= Walter Goldschmidt =

American anthropologist (1913–2010)

Walter Rochs Goldschmidt (February 24, 1913 – September 1, 2010) was an American anthropologist.

Goldschmidt was of German descent, born in San Antonio, Texas, on February 24, 1913, to Hermann and Gretchen Goldschmidt. He earned a bachelor's degree at the University of Texas at Austin in 1933, followed by a master's degree in 1935. Goldschmidt completed doctoral studies in 1942 at the University of California, Berkeley. Goldschmidt began work at the Bureau of Agricultural Economics, remaining a social science analyst there until 1946, when he joined the University of California, Los Angeles faculty. He served as editor of the journal American Anthropologist from 1956 to 1959, and was founding editor of another journal, Ethos. Between 1969 and 1970, Goldschmidt was president of the American Ethnological Society. He headed the American Anthropological Association in 1976. Goldschmidt was known for his research into the Hupa and Nomlaki indigenous people living in California, as well as the Tlingit and Haida of Alaska. In his later career, Goldschmidt took an interest to the Sebei people in Uganda. He was twice a Fulbright scholar and received the Bronislaw Malinowski Award.
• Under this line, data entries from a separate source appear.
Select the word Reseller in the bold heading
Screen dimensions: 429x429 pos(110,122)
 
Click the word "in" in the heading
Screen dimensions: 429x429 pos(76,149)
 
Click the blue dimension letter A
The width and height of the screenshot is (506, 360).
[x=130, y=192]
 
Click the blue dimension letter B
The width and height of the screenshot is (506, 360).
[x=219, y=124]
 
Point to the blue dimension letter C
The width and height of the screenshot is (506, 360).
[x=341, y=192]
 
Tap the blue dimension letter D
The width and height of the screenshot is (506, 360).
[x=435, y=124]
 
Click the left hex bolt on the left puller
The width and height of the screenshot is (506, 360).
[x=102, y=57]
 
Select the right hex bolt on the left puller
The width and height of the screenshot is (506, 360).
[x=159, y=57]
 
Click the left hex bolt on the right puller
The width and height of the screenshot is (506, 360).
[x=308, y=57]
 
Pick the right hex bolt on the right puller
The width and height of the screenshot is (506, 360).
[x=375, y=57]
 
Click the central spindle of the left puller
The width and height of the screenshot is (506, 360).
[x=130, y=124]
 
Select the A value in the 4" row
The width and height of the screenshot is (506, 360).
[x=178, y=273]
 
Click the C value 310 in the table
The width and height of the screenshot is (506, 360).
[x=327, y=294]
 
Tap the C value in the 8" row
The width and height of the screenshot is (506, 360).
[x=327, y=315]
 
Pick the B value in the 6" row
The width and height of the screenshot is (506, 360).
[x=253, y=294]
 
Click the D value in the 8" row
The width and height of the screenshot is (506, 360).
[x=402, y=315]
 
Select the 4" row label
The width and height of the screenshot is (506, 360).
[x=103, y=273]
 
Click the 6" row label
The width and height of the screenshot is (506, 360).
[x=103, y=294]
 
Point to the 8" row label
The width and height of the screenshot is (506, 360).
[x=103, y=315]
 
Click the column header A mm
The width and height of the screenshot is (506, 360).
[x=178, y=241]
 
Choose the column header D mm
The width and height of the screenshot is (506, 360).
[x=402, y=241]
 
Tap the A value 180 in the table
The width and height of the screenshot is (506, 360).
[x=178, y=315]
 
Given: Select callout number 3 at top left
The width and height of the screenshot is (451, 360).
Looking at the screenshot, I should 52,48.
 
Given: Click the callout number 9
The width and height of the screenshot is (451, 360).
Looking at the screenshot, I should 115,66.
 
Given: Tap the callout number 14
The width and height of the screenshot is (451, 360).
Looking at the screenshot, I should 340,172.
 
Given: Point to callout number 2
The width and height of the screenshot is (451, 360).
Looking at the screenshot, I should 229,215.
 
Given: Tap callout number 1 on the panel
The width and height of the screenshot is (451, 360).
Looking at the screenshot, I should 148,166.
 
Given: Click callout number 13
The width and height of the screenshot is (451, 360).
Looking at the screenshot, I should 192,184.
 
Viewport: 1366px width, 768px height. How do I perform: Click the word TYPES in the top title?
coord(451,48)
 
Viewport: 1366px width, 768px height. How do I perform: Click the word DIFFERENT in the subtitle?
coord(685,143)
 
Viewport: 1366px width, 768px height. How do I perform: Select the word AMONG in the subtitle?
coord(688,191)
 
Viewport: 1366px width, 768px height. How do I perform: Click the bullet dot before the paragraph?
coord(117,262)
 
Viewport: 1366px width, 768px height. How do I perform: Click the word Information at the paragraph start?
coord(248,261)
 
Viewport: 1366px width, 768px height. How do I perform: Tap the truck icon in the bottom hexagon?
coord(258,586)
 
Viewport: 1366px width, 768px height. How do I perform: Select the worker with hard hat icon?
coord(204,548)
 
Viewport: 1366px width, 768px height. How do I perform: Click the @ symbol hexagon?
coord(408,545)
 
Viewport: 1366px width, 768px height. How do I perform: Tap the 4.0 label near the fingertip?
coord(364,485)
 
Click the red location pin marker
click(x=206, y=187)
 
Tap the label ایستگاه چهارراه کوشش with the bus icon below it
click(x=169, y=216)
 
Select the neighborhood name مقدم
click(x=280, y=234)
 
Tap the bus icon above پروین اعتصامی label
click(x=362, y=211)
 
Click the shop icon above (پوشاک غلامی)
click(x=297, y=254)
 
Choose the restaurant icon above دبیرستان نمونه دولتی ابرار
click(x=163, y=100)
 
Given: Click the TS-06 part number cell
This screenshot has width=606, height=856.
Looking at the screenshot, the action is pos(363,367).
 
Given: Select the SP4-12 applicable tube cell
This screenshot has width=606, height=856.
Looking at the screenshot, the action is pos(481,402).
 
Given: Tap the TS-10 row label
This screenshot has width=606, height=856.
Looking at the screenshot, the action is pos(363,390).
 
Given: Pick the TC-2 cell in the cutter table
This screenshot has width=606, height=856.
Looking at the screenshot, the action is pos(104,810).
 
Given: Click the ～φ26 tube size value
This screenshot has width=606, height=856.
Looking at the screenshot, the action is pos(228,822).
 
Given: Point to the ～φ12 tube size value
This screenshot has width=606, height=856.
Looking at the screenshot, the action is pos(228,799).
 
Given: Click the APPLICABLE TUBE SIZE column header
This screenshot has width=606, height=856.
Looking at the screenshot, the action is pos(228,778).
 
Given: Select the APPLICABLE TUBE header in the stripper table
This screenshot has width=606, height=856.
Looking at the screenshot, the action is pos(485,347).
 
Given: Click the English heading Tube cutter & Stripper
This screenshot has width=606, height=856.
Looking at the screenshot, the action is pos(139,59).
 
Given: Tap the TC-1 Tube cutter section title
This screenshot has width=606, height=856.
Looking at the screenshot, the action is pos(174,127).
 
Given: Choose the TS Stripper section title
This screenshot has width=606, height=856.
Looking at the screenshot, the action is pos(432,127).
Goldschmidt was named an emeritus professor in the 1980s, though he continued academic research and writing well into retirement.

Goldschmidt married Beatrice Gale in 1937, whom he had two sons, Mark and Karl. Gale died in 1991, and Karl died in 2001. Walter Goldschmidt died at the Huntington Memorial Hospital in Pasadena, California, on September 1, 2010.